Warga Korea Utara menggalang dana untuk rezim Kim Jong Un dengan mencari pekerjaan karena pekerja TI jarak jauh dengan identitas palsu tidak bekerja sendirian. Empat orang Amerika mengaku bersalah minggu ini karena membiarkan warga Korea Utara membayar untuk menggunakan identitas mereka, serta menerima dan menyiapkan laptop perusahaan agar pekerja Korea Utara dapat mengontrolnya dari jarak jauh. Pria lainnya, warga negara Ukraina Oleksandr Didenko, mengaku bersalah mencuri identitas 40 orang Amerika untuk dijual kepada warga Korea Utara untuk digunakan dalam menyiapkan profil pekerja TI.

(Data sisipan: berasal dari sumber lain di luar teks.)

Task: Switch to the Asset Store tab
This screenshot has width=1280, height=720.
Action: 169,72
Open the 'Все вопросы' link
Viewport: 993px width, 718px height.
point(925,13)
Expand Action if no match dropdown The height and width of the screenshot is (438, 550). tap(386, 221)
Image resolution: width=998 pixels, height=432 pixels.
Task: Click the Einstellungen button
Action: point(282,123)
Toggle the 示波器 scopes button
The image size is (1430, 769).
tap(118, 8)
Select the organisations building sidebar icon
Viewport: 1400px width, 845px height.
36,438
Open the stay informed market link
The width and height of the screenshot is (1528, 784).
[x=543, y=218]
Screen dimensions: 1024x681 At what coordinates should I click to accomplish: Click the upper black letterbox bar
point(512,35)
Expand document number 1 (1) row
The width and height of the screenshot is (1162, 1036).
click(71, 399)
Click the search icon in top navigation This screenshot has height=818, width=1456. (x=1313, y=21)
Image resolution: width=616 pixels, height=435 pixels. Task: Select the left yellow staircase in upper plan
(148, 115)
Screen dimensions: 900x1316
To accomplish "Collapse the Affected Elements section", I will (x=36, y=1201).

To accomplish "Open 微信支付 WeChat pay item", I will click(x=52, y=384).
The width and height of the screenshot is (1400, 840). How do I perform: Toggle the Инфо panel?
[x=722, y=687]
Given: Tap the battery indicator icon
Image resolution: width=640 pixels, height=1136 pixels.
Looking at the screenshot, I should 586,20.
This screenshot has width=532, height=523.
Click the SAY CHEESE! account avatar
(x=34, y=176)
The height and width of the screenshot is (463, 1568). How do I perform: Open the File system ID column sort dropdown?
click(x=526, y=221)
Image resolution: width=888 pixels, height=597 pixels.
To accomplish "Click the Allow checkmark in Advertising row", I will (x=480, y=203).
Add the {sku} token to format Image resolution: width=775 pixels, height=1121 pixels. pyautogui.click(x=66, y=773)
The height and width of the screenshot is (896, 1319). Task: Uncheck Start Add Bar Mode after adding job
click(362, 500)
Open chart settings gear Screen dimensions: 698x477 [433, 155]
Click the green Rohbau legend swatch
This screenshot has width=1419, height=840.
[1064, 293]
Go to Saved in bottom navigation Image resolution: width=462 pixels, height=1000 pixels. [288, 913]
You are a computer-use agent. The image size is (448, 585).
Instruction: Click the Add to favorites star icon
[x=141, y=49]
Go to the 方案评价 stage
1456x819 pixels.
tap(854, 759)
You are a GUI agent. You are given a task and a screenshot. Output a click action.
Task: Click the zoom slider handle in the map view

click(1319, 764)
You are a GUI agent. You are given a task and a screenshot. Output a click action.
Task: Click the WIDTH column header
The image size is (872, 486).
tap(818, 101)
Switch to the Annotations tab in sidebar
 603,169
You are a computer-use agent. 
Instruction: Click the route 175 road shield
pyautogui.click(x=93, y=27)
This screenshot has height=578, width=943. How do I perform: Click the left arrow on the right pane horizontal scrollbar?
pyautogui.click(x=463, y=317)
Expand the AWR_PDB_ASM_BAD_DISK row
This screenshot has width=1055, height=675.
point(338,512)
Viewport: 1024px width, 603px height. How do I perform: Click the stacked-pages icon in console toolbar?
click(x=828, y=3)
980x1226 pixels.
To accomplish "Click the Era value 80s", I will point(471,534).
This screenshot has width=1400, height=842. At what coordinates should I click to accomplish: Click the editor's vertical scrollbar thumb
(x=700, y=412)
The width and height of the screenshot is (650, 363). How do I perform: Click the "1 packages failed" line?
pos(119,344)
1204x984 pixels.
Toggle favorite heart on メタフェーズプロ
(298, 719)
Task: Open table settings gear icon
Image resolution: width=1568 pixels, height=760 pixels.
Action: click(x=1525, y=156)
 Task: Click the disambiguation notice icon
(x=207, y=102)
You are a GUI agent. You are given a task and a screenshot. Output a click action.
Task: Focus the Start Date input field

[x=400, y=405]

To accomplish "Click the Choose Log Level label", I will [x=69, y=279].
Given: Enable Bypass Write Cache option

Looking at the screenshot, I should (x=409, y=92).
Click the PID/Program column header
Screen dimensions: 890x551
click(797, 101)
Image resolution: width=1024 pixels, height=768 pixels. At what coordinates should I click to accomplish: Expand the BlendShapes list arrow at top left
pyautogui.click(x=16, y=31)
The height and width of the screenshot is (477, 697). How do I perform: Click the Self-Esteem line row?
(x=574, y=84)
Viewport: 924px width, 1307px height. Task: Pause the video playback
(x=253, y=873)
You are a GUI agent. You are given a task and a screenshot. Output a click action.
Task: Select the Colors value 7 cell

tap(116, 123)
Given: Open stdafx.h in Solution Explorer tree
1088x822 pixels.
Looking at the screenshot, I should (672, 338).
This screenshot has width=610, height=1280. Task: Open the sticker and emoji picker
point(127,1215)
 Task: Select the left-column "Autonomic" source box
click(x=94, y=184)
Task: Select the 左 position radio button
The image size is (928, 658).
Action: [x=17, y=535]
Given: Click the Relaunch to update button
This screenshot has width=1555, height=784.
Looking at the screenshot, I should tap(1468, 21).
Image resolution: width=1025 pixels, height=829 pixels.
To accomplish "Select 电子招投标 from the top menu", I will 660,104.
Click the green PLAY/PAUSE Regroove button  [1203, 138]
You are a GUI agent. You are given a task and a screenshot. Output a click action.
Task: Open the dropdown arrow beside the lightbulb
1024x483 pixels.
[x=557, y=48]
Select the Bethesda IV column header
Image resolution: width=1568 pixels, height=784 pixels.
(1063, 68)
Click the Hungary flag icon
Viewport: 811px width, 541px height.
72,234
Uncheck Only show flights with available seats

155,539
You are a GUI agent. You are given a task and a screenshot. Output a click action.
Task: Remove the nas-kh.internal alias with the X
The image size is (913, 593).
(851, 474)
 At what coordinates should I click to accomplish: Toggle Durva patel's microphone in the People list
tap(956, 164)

Laporan dari 404 Media menunjukkan bahwa aplikasi Bea Cukai dan Perlindungan Perbatasan yang menggunakan pengenalan wajah untuk mengidentifikasi imigran dihosting oleh Google. Aplikasi ini dapat digunakan oleh penegak hukum setempat untuk menentukan apakah seseorang berpotensi menjadi pihak yang berkepentingan dengan Imigrasi dan Penegakan Bea Cukai. Saat membuat platform aplikasi CBP, Google baru-baru ini menghapus beberapa aplikasi di Google Play Store yang digunakan untuk diskusi komunitas tentang aktivitas ICE dan penampakan agen ICE. Google membenarkan penghapusan aplikasi ini sebagai hal yang diperlukan berdasarkan persyaratan layanannya, karena perusahaan mengatakan bahwa agen ICE adalah “kelompok rentan.”